Victor Missiato, professor de História do Colégio Presbiteriano Mackenzie, Tamboré. Dr. em História e analista político
Semanas atrás, a psicanalista Maria Rita Kehl foi alvo de duras críticas por parte de alguns militantes de esquerda, quando ela criticou o narcisismo dos movimentos identitários e sua dificuldade em horizontalizar uma perspectiva de representação social que universalize a perspectiva humana no mundo. Trata-se de mais uma fissura nas relações políticas entre as diferentes posições do campo progressista no Brasil.
Os recentes casos de “fogo amigo” por parte da esquerda brasileira revelam uma crise mais profunda, que pode ser analisada tanto do ponto de vista teórico quanto político.
No caso da questão teórica, desde o colapso da União Soviética, um projeto de vida, poder e sociedade ruiu perante as estratégias da esquerda mundial. Segundo o historiador Enzo Traverso, em sua obra “Melancolia da esquerda: marxismo, História e Memória” (ed. Âyiné), “a dialética do século XX foi enterrada. Em vez de liberar mais energias revolucionarias, o fim do socialismo de Estado acabou por frear a trajetória histórica do próprio socialismo”. O universalismo da esquerda ruiu ao ponto de se apropriar de uma perspectiva neoliberal do indivíduo enquanto um “lugar de fala”, que inviabiliza um horizonte de lutas e movimentos.

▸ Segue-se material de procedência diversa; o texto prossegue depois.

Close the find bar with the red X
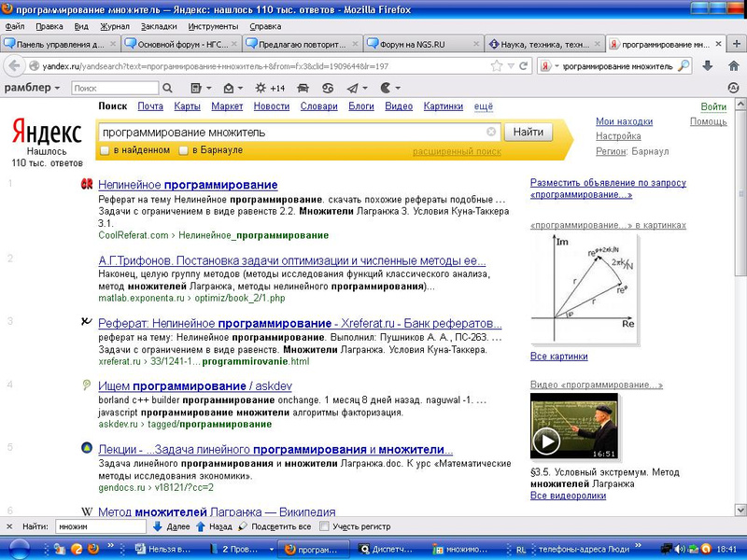 tap(9, 526)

Politicamente, a esquerda brasileira conseguiu alcançar diversas vitórias eleitorais nos últimos trinta anos. No entanto, os limites de suas agendas foram se tornando cada vez mais estreitos à medida que o poder do Estado não conseguiu lidar com as diversas crises econômicas e políticas. Do Mensalão ao Petrolão, passando pela prisão de Lula e o impeachment de Dilma Rousseff, a capacidade de negociação e organização de políticas progressistas foi se esvaindo ao longo do tempo. No atual governo Lula, inúmeras Medidas Provisórias caducaram, por exemplo.
Desse modo, as únicas iniciativas bem-sucedidas no campo do progressismo foram a aprovação ou ampliação de algumas políticas bolsistas, que cada vez mais possuem um efeito placebo na estrutura desigual da sociedade brasileira. Em resumo, o Partido dos Trabalhadores, maior força de esquerda do país, estabeleceu uma política de ampliação da cidadania através do acesso ao consumo, perdendo um timing precioso de um boom demográfico favorável a políticas voltadas para o desenvolvimento industrial e aumento da produtividade.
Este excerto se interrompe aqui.